L’art.36 cost. richiede che la retribuzione sia proporzionata alla quantità e qualità del lavoro ed in ogni caso sufficiente a garantire al lavoratore ed alla famiglia di lui un’esistenza libera e dignitosa.
Il principio della proporzione è una conferma della natura di corrispettivo della retribuzione che viene determinata in considerazione del costo della forza lavoro, tenendo conto delle esigenze di mantenimento del lavoratore e della famiglia, anche per la conservazione della forza lavoro, e del costo della formazione professionale. Nel passato si riteneva che dal principio della proporzione potesse desumersi anche quello della parità di trattamento; oggi si ritiene che la retribuzione possa essere differenziata per zone geografiche ed anche per età, per esigenze di flessibilizzazione ai fini di favorire l’occupazione o anche a favore di un solo lavoratore, come nel caso del superminimo individuale escludendosi quindi la parità di trattamento.
Parità di trattamento nel pubblico impiego. Le p.a. sono viceversa tenute a garantire ai propri dipendenti parità di trattamento contrattuale, peraltro non inferiore a quello previsto dai contratti collettivi Questi ultimi possono tuttavia determinare trattamenti accessori collegati con la produttività, individuale o collettiva, considerato l’apporto di ciascun dipendente, l’effettivo svolgimento di attività disagiate, pericolose o dannose per la salute (art. 45 d.Igs. 165/2001).
Resta fermo, tuttavia, il limite dell’art.37 cost., secondo cui a parità di lavoro, ovvero a parità di qualifica, il minore ha diritto alla stessa retribuzione, sempre che una diversificazione non trovi la sua giustificazione in esigenze non soltanto di sviluppo fisico e psichico del minore, con conseguente diverse modalità di svolgimento della prestazione, ma anche di garanzie occupazionali.

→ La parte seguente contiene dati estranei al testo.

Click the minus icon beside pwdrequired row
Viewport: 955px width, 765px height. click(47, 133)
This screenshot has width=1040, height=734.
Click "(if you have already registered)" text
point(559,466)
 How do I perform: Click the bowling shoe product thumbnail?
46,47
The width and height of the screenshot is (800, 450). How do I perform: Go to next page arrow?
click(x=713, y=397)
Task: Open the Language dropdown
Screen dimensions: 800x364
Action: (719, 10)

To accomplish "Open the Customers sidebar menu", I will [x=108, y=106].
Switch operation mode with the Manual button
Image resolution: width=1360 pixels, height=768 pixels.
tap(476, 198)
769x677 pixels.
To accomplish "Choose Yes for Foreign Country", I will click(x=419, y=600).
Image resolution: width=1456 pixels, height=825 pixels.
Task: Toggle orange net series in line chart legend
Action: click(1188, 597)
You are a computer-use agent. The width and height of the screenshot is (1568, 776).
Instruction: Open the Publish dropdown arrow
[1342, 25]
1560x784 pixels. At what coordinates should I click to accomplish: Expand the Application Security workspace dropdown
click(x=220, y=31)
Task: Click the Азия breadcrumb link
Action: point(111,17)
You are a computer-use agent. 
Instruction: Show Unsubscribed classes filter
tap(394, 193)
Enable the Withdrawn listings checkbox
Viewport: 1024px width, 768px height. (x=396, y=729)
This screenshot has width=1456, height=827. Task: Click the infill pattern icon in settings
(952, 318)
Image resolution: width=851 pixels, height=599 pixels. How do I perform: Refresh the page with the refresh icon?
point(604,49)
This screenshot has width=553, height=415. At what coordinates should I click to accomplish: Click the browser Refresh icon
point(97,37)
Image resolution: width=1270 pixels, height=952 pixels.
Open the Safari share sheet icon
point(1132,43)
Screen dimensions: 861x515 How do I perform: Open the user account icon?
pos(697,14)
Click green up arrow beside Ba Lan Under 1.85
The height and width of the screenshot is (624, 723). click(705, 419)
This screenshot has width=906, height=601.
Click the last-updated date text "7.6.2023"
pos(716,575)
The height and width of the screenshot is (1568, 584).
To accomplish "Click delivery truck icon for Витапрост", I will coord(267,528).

Il divieto di discriminazione sancito dall’art. 37 cost. riguarda anche la donna, la cui retribuzione, a parità di qualifica, deve essere la stessa.
Il criterio della sufficienza. La retribuzione sufficiente conferisce alla stessa la natura di retribuzione equa, non diretta soltanto a soddisfare le esigenze primarie del lavoratore ma anche a consentire l’esercizio dei diritti fondamentali di libertà, che sarebbero riconosciuti soltanto virtualmente senza una retribuzione che sia tale da soddisfare esigenze anche spirituali, di libertà e dignità.
Il parametro delle tariffe professionali. Il modo attraverso il quale viene determinata la retribuzione proporzionata e, soprattutto, sufficiente è il ricorso ai contratti collettivi, le cui tariffe professionali, a parte i trattamenti preferenziali previsti per alcuni lavoratori, potrebbero essere adottate come parametro della retribuzione imposta dalla norma costituzionale a tutti i datori, anche a quelli non vincolati ai contratti collettivi (Cass. 132/2002, cit.). Poiché le tariffe professionali rappresentano soltanto il parametro di massima, il giudice potrebbe ridurre la stessa retribuzione base ed escludere alcune delle voci retributive integrative, se ritenute non essenziali al fine della determinazione della retribuzione minima.